▸ **THINGS TO DO**
A: Translate this sentence from the dark matter passage below into Spanish: "This is vitally important, because the only way that we can learn about the properties of dark halos is through their gravity."
B: Quote the dark matter passage below word for word, starting with "As the stars" and going on through "and gas alone.".
C: Write what comes next in the passage below about dark matter in disc galaxies, picking up after its final sentence.

▸ **SELECTION**
Back in 1970, Ken Freeman himself in a seminal paper pointed out that the rotational velocities in disc galaxies were larger than expected given the mass associated with the stars, which emit the light in these systems. Because stars do not fly out in the empty space, some force must bind them in centripetal equilibrium, i.e. they go around more or less in a circular orbit around the centre of the galaxy. The mass contributing to the gravitational force must be in some form that does not emit nor absorb light. Hence, the name of “dark matter” (although invisible is more like it).  From the results coming from cosmology, we also know that dark matter is not constituted of the same building blocks out of which atoms and ourselves are made of.  With very big computers, it has been possible to simulate the evolution of the dark matter in our universe since the big bang, and study the formation of structures, i.e. galaxies. An intriguing result is that dark matter would concentrate very much towards the centre of the galaxies creating a so-called cusp.

Still one of the big uncertainties in mapping the amount of mass of galaxies has been how much of the gravity is provided by dark matter and how much by visible stars. It is easy to measure the total gravity: gravity provides the centripetal force that balances the rotation of the stars and gas in their nearly circular orbit around the centre of a galaxy, as said before. By measuring the rotational velocity out to large radii, we can measure the gravity and the galaxy’s total mass. What it is not so easy is to measure how much of this force comes separately from the dark matter and from the visible stars. This is vitally important, because the only way that we can learn about the properties of dark halos is through their gravity.  By determining how much the stars contribute, we can work out the detailed structure of dark matter, almost as if we could see this invisible matter directly.

And, how did astronomers measure the pull from the stars?

As the stars circle the centre of the disc galaxy, they also oscillate up and down vertically from the plane of the disc. These motions are like that of an elastic spring: the star is kicked out of the plane by interacting with clouds of gas molecules and the spiral arms. Instead of flying away in space, the stars are pulled back towards the disc by the gravity of the remaining stars in the disc. Measuring these vertical motions in face-on disc galaxies allow us to measure the mass density of the stars and gas alone.

Records locating words and elements:

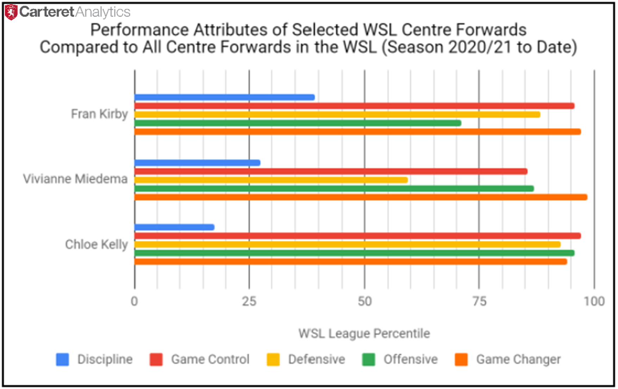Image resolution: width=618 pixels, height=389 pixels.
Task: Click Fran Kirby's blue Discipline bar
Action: click(x=225, y=97)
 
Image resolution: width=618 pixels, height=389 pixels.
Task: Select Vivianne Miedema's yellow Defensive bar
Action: click(x=271, y=180)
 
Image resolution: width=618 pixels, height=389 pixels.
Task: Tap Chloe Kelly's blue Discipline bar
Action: click(x=175, y=227)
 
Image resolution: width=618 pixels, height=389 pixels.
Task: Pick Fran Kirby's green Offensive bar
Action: click(x=298, y=123)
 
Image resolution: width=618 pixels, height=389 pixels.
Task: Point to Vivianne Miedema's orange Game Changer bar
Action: click(x=361, y=197)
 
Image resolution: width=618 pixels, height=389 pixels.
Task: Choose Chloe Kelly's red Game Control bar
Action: click(x=358, y=236)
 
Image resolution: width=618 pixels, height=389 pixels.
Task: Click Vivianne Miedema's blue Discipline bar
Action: click(x=198, y=163)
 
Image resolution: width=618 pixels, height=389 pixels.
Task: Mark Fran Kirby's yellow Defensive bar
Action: click(x=337, y=115)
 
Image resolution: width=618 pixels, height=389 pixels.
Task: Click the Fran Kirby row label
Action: click(x=99, y=114)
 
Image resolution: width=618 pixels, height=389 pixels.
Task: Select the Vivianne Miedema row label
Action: click(x=75, y=179)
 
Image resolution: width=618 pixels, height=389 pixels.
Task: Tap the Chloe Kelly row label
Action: click(x=96, y=244)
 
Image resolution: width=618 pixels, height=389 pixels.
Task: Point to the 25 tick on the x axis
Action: click(x=249, y=301)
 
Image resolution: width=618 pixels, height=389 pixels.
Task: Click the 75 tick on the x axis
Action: click(x=479, y=301)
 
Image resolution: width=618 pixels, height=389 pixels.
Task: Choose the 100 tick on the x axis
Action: click(x=594, y=301)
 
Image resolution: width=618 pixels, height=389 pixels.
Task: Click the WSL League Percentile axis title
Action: click(x=364, y=333)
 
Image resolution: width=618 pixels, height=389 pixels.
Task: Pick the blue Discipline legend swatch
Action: click(x=63, y=359)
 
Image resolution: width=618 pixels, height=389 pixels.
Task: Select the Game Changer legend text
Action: click(x=518, y=359)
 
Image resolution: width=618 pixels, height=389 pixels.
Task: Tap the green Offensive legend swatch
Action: click(x=369, y=359)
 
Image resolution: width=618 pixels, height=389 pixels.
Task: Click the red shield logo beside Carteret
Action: click(x=11, y=12)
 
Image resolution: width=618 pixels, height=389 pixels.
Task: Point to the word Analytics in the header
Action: click(x=103, y=12)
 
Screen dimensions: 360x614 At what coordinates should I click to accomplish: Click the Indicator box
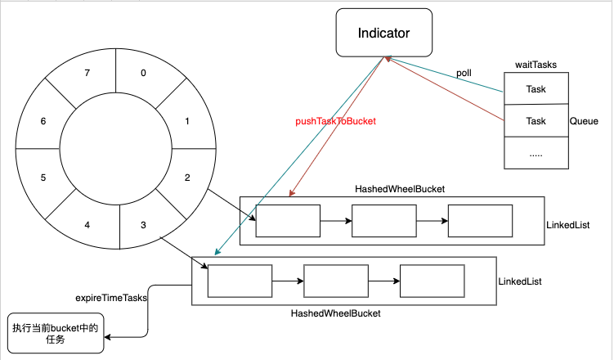pyautogui.click(x=383, y=34)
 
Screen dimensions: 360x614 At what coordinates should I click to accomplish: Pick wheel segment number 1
pyautogui.click(x=187, y=121)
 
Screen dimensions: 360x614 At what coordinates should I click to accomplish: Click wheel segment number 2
pyautogui.click(x=187, y=178)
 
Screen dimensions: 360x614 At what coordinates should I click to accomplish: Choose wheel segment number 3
pyautogui.click(x=145, y=225)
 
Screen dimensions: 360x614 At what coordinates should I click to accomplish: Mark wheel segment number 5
pyautogui.click(x=44, y=178)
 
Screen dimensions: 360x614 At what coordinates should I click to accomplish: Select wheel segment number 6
pyautogui.click(x=44, y=121)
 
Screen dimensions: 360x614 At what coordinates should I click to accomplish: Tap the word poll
pyautogui.click(x=464, y=73)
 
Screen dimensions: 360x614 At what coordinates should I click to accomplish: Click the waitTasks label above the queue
pyautogui.click(x=535, y=64)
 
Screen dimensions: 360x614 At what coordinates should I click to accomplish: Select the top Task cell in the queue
pyautogui.click(x=536, y=88)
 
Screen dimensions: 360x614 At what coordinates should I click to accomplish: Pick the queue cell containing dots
pyautogui.click(x=536, y=153)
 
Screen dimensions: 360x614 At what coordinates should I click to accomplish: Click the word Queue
pyautogui.click(x=585, y=120)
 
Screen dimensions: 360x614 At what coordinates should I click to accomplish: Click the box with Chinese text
pyautogui.click(x=56, y=334)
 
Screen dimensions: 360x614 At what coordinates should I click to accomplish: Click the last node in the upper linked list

▸ **TASK-BY-TASK RESULTS**
A: Esto es de vital importancia, porque la única manera en que podemos conocer las propiedades de los halos oscuros es a través de su gravedad.

B:
As the stars circle the centre of the disc galaxy, they also oscillate up and down vertically from the plane of the disc. These motions are like that of an elastic spring: the star is kicked out of the plane by interacting with clouds of gas molecules and the spiral arms. Instead of flying away in space, the stars are pulled back towards the disc by the gravity of the remaining stars in the disc. Measuring these vertical motions in face-on disc galaxies allow us to measure the mass density of the stars and gas alone.

C:
One complication comes from the different generations of stars that build discs like superposed layers. The younger stars, recently born from gas in the disk, move around in a very thin layer, in almost circular orbits. Older stars acquire more vertical motions: as they age, they are kicked here and there by inhomogeneity in the disc. It is the old populations of stars, though, that allow us to measure the total surface densities in the disc. Hence, one would like to measure the velocities of the older stars as they oscillate up and down the disc, and how far out they reach in their motions, to measure the stellar mass density of the disc.

The next crucial step is to measure these oscillatory motions over a large radial interval in the disc – only in this way the astronomers are sure to have a reliable measurement of the mass density of the stars.

Here comes another question. What stars should astronomers choose?

Astronomers have long known about planetary nebulae. These are the late phases of Sun-like stars: they are blowing off an envelope of gas, which gives off a green glow of an aquamarine hue from its oxygen atoms (Figure 2). The motions of these stars along the line of sight are relatively easy to measure from their Doppler shift, because of the bright green oxygen line emitted by their envelope.  Furthermore, as the disc becomes fainter at larger distances from its centre, the planetary nebulae become easier to detect and can be used as beacons to trace the stellar motions out to large distances from the galaxy centres, where the total starlight is too faint to analyse. For this quest, i.e. the detection of planetary nebulae in the outer reaches of any galaxy, the accuracy of the Planetary Nebulae Spectrograph is key to deliver such difficult identifications and measurements.

Fig. 2: Image of the planetary nebula Abell 39.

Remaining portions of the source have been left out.